Kobza Joshua 4
Research Summary
AI-generated summary
Restaurant Brands (QSR) CEO Joshua Kobza Receives Awards
What Happened
Joshua Kobza, CEO of Restaurant Brands International (QSR), received multiple equity awards on April 2, 2026 totaling 7,401.417 units. All awards were granted at $0.00 (derivative awards), consisting of restricted share units (RSUs), performance-based RSUs (PBRSUs), dividend-equivalent rights and exchangeable partnership units. These awards represent contingent rights to receive common shares (or, for exchangeable units, shares or cash per conversion rules) subject to vesting and performance conditions.
Key Details
- Transaction date: April 2, 2026; Form 4 filed April 6, 2026 (timely filing).
- Total units granted: 7,401.417 (aggregate of eight grants listed); reported price per unit = $0.00 (award/grant).
- Award types (from footnotes): 2023–2026 PBRSUs (performance periods vary), time-based RSUs (annual installment vesting Dec 15 of various years), dividend equivalent rights that vest with the underlying units, and exchangeable partnership units convertible into common shares or a cash amount.
- Vesting / performance highlights:
- PBRSUs have multi-year performance periods (examples: 2024 PBRSUs: 2/23/24–2/23/27, vest March 15, 2027; 2025 PBRSUs: 2/28/25–2/28/28, vest March 15, 2028; 2026 PBRSUs: 2/25/26–2/25/29, vest March 15, 2029).
- Some RSUs vest in equal annual installments (remaining vesting on Dec 15 in specified years up to 2029).
- Dividend equivalents accrue and vest proportionately with the related units.
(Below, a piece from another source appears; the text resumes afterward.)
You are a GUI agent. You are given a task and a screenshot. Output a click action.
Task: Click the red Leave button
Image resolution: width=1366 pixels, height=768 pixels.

- Shares owned after the transaction: not provided in the excerpt supplied.
Context
- These are award grants (not open-market purchases or sales). RSUs/PBRSUs are contingent — PBRSUs only convert to shares if performance targets are met at the end of the performance period; time-based RSUs vest on set dates. Exchangeable partnership units can be converted into common shares or a cash amount determined by a weighted-average price formula.
- Because these are compensation awards rather than purchases, they are routine for executives and do not by themselves indicate immediate buying/selling sentiment.